14. In view of the above pleadings, it is not possible for us to accept the alternate argument of the respondents that the impugned orders are de hors the directions issued by this Court in the 1993 case.
15. We will now examine the contention of the respondents that the impugned order can be independently justified in view of the power vested in them by virtue of Rule 75(aa) of the west bengal Service Rules, Part-I. The said Rule reads thus:
“Notwithstanding anything contained in this Rule the appointing authority shall, if it is of opinion that it is in the public interest so to do, have the absolute right to retire a government employee by giving him notice of not less than three months in writing or three months’ pay and allowances in lieu of such notice-
i) If he is in Group-A or Group-B (erstwhile gazetted) service of post and had entered government service before attaining the age of 35 years, if he has attained the age of 50 years and
ii) In all other cases after he has attained the age of 55 years.”
16. A perusal of this Rule shows that this Rule can be invoked for the purpose of retiring a Government servant in “public interest” on satisfying the conditions mentioned in sub-clauses (1) and (2) of that Rule. A careful perusal of the impugned orders nowhere shows that the said orders are being issued in “public interest” which is a condition precedent for invoking this Rule. Nor does it advert anywhere in the impugned orders in regard to the conditions specified in sub-paras (1) and (2) of the said Rule. If we have to examine the impugned orders in the light of this Rule then the same has to be held to be bad in law for non-application of mind and want of material particulars which are mandatory for invoking the said Rule. Therefore, the argument of the respondents seeking to justify the impugned orders based on Rule 75(aa) of the said Rules also has to be rejected.
17. In the said view of the matter, we do not find any force in the arguments advanced on behalf of the respondents to sustain the impugned orders.
18. For the reasons stated above, these writ petitions are allowed. The impugned orders No. 9509-J dated 23-10-1998, No. 9518-J dated 26-10-1998 and No. 9628-J dated 2-11-1998 issued in the name of the Governor of west bengal by the Government of west bengal are hereby quashed. No order as to costs.

- [RECORD EXCERPTS]:
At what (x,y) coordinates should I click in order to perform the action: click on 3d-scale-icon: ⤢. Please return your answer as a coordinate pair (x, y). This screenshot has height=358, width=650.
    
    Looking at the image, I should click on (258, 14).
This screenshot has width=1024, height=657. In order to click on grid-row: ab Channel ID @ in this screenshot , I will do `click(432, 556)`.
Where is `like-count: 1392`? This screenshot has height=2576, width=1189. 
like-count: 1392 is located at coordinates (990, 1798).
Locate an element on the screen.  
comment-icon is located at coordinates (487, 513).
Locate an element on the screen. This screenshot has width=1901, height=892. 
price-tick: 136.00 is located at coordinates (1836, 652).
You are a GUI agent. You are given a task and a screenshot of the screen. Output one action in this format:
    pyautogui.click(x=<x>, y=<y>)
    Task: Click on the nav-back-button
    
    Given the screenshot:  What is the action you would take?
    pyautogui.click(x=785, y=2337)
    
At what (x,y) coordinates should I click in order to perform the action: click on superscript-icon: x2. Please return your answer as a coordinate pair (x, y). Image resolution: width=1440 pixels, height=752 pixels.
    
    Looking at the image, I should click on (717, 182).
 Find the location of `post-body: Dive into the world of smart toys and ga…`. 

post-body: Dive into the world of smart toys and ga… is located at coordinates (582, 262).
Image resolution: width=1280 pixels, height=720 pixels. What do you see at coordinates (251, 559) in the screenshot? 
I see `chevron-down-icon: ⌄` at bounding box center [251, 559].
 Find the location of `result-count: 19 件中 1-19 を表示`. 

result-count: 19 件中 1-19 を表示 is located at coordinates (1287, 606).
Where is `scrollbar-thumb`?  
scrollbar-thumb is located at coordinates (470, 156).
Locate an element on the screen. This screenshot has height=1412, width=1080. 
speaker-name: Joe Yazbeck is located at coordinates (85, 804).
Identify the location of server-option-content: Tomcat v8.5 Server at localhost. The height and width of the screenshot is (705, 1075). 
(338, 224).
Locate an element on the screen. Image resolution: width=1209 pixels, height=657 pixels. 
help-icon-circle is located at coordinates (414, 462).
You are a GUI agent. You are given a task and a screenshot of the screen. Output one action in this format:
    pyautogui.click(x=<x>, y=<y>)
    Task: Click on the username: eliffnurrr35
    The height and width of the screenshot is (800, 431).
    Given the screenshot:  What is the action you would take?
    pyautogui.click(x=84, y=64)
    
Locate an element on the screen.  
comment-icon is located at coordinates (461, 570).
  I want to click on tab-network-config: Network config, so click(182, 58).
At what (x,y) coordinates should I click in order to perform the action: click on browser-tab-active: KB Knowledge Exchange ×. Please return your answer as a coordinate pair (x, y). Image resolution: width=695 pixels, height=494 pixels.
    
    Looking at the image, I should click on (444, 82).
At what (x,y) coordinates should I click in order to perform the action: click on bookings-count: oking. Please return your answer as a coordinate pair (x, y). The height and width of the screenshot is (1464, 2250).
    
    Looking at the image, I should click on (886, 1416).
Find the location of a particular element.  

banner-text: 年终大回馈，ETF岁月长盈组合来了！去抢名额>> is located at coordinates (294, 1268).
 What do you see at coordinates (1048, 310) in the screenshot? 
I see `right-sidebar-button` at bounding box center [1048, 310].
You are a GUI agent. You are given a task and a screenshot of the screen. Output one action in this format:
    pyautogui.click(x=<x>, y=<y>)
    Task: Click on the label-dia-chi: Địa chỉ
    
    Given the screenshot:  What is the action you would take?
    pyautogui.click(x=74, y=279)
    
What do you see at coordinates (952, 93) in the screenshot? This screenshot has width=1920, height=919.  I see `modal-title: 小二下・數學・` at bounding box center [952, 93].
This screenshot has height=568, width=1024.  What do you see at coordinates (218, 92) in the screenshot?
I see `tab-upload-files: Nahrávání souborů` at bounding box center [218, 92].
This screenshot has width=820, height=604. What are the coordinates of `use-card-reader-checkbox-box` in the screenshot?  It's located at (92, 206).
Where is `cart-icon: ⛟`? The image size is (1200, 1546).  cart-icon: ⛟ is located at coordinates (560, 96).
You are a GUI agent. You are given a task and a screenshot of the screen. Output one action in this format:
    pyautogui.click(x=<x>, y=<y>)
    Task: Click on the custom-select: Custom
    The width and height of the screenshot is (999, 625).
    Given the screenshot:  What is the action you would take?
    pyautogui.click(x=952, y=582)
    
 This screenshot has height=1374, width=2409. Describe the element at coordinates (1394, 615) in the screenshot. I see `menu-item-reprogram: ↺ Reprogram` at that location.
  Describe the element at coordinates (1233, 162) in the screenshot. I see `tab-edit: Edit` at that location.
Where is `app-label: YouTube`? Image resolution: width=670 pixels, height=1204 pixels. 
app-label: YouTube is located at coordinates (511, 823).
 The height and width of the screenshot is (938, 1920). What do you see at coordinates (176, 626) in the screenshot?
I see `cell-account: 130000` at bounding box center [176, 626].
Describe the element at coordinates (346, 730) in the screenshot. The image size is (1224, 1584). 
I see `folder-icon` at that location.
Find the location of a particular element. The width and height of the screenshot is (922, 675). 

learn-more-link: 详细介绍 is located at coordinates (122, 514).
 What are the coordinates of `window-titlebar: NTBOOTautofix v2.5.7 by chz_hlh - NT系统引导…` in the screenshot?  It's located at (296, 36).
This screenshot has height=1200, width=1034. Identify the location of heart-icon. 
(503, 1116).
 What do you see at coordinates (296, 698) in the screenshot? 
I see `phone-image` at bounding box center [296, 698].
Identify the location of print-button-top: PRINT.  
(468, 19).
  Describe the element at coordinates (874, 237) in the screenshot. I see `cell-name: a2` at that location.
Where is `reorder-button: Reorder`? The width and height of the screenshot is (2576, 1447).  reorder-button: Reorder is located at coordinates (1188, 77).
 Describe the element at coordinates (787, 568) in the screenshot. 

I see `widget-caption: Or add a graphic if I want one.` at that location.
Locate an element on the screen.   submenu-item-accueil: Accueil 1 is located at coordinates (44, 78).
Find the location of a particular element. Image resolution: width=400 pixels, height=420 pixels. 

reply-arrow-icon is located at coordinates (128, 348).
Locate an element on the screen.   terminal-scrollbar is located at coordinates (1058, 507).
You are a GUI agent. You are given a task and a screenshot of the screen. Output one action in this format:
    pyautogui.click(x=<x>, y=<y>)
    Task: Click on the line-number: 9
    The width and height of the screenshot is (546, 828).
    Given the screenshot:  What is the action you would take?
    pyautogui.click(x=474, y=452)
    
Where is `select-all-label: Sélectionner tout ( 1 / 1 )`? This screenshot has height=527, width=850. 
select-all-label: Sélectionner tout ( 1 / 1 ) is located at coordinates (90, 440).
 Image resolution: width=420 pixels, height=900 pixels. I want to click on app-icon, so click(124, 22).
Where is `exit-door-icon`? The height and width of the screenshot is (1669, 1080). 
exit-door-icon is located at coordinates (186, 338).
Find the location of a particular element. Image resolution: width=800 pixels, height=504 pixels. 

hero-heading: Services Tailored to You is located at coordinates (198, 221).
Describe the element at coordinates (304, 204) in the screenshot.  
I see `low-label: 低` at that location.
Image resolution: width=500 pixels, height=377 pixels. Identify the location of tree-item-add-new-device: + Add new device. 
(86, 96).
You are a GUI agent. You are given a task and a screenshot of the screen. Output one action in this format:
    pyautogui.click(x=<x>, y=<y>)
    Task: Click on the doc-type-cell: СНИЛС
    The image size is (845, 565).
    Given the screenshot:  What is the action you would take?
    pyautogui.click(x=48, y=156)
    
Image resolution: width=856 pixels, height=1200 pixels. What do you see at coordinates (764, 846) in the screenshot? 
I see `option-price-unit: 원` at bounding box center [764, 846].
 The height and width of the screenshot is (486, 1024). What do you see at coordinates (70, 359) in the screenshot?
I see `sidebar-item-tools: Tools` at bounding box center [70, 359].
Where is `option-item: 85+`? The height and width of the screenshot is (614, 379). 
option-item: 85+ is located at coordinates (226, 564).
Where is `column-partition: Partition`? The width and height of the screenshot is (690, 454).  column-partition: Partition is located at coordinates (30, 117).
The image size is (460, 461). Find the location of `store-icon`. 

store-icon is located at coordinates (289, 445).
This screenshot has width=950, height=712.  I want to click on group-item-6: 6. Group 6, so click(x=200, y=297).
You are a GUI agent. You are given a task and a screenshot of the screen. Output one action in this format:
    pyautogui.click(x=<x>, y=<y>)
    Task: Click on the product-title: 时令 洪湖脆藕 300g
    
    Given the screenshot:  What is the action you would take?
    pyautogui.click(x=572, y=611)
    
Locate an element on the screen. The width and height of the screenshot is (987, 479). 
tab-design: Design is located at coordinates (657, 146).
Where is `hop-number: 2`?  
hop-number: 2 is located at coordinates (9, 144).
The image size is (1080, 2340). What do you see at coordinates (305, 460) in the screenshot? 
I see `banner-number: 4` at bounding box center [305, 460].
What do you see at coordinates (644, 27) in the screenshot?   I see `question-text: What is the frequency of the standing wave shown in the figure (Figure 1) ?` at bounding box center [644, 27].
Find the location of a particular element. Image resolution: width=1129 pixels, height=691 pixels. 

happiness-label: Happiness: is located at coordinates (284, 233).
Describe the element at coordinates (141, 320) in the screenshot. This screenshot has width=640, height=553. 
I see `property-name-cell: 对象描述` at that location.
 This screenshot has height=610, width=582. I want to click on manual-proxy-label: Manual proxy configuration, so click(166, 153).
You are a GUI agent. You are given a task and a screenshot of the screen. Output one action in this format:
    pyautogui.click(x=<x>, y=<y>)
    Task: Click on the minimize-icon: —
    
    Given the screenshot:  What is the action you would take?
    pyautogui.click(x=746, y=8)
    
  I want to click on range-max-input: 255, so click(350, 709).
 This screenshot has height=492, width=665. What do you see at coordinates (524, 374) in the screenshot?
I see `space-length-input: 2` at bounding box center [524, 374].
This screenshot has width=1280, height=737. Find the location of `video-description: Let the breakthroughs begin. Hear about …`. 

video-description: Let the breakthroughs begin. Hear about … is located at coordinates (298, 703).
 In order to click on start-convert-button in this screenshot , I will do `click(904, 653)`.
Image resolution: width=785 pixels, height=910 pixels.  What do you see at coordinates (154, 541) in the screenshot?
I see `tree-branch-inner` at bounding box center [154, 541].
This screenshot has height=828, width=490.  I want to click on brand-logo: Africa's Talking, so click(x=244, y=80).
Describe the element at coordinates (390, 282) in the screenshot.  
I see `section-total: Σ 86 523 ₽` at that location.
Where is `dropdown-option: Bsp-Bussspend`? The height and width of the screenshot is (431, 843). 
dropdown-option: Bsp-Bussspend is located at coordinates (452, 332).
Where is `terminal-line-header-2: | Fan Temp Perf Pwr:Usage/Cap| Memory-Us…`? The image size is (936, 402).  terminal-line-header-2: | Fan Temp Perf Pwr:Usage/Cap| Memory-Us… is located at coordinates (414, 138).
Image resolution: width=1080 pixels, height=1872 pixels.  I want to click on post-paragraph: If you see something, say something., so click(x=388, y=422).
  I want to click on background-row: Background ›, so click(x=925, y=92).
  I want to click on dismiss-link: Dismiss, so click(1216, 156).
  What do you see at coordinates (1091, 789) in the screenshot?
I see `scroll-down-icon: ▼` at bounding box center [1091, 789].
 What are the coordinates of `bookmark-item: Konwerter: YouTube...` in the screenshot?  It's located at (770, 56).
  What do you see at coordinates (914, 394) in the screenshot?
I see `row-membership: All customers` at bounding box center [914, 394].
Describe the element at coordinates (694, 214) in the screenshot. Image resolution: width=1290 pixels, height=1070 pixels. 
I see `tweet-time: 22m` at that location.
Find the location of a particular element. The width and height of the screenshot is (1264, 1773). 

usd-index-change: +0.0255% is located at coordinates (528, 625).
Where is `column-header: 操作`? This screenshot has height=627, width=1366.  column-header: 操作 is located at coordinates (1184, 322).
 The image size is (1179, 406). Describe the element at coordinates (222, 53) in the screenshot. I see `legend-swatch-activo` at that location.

- [PROBLEM DESCRIPTION]:
Could you rewrite the part of the judgment above that opens with the words "14. In view" and closes with "the 1993 case.", replacing "alternate" with "alternative"?

- [RESULT]:
14. In view of the above pleadings, it is not possible for us to accept the alternative argument of the respondents that the impugned orders are de hors the directions issued by this Court in the 1993 case.